Poste Italiane lancia il Buono Fruttifero 3×4: bastano anche importi ridotti ma alla fine ti trovi un capitale

5 Aprile 2026 07:30

In un panorama finanziario dove l’incertezza spinge spesso i piccoli risparmiatori a lasciare i propri fondi infruttiferi sui conti correnti, la nuova proposta di Poste Italiane prova a tracciare una rotta diversa.

Dall’11 febbraio 2025, il mercato dei prodotti garantiti si arricchisce con il Buono 3×4, uno strumento pensato per chi non dispone di grandi patrimoni iniziali ma possiede la dote, oggi rara, della pazienza temporale. La logica non è quella del colpo speculativo, bensì quella di una crescita programmata che si estende su un arco di dodici anni.

Il nuovo Buono Fruttifero di Poste Italiane

Il meccanismo di funzionamento si basa su una struttura a scalini: il rendimento non è lineare, ma cresce sensibilmente ogni triennio. Se al termine del terzo anno il tasso effettivo annuo lordo si attesta sull’1,00%, la progressione accelera sensibilmente nella seconda metà della vita del titolo, raggiungendo l’1,50% al sesto anno e il 2,25% al nono, fino a toccare il 3,00% lordo annuo alla scadenza definitiva del dodicesimo anno. È una dinamica che premia la fedeltà del sottoscrittore, trasformando anche un accantonamento modesto in una somma rilevante grazie all’effetto della capitalizzazione.
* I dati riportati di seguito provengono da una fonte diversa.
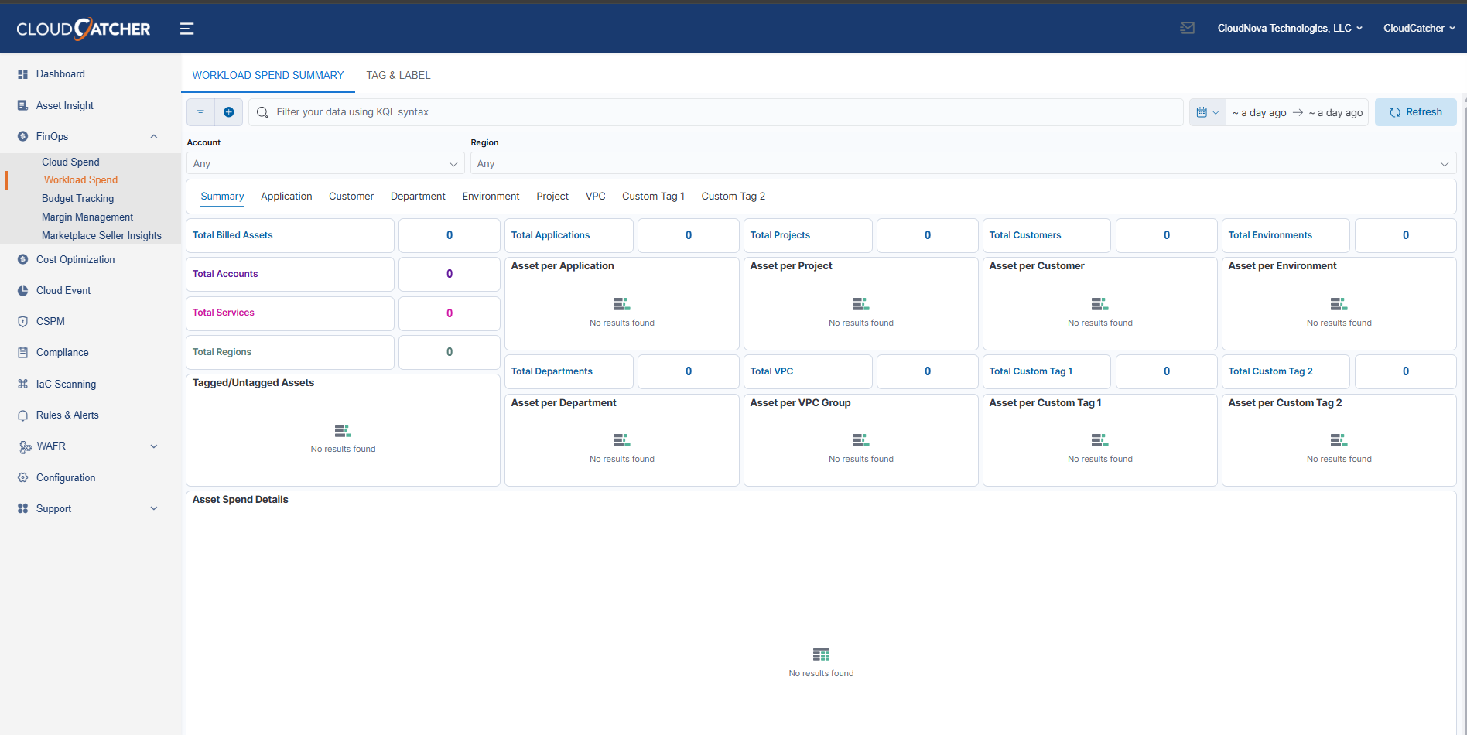
Task: Open the filter options icon beside search
Action: coord(200,111)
Il nuovo Buono Fruttifero di Poste Italiane – Finanza.com

L’accessibilità è uno dei pilastri dell’offerta. La soglia d’ingresso è fissata a soli 50 euro, con la possibilità di procedere per multipli di tale cifra. Questo dettaglio trasforma il buono in un salvadanaio digitale o cartaceo, ideale per chi vuole destinare piccole eccedenze mensili a un obiettivo di lungo termine, come la maggiore età di un figlio o un fondo di emergenza strutturato. La gestione operativa riflette l’ibridazione tecnologica del Gruppo: si può sottoscrivere il titolo sia fisicamente negli uffici postali – magari prenotando il turno tramite app per evitare le code del lunedì mattina – sia in totale autonomia attraverso il portale poste.it o l’applicazione mobile, a patto di essere titolari di un Libretto Smart o di un conto BancoPosta.
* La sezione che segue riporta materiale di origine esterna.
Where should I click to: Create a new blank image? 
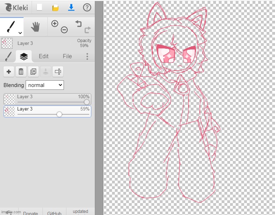point(40,7)
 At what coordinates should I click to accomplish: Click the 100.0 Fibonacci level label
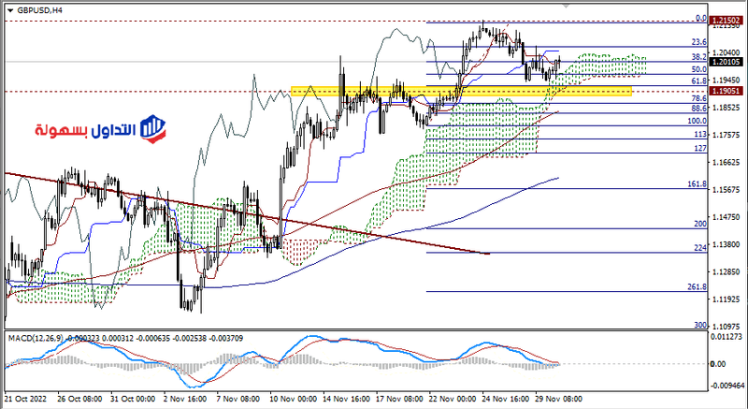[x=696, y=121]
Sotto il profilo fiscale, il Buono 3×4 mantiene i vantaggi storici legati ai titoli emessi da Cassa Depositi e Prestiti. La tassazione sugli interessi è fissata al 12,50%, un’aliquota decisamente più favorevole rispetto al 26% applicato su conti deposito o azioni. Inoltre, il titolo gode dell’esenzione dall’imposta di successione. Un aspetto spesso sottovalutato è l’assenza totale di costi di gestione: non ci sono commissioni per la sottoscrizione né per il rimborso, il che significa che ogni centesimo guadagnato rimane effettivamente nelle tasche del risparmiatore, al netto degli oneri fiscali.

L’intuizione che emerge analizzando questo strumento è che il vero valore non risieda solo nel tasso d’interesse, ma nella sua funzione di “freno psicologico” al consumo impulsivo. In un’epoca di gratificazione istantanea, il Buono 3×4 agisce come un impegno con se stessi. La flessibilità resta comunque garantita: il capitale è sempre rimborsabile e, superati i primi tre anni, non si perdono nemmeno gli interessi maturati fino a quel momento. La garanzia dello Stato italiano chiude il cerchio, offrendo quella serenità che molti investitori faticano a trovare nei prodotti più complessi del mercato bancario tradizionale.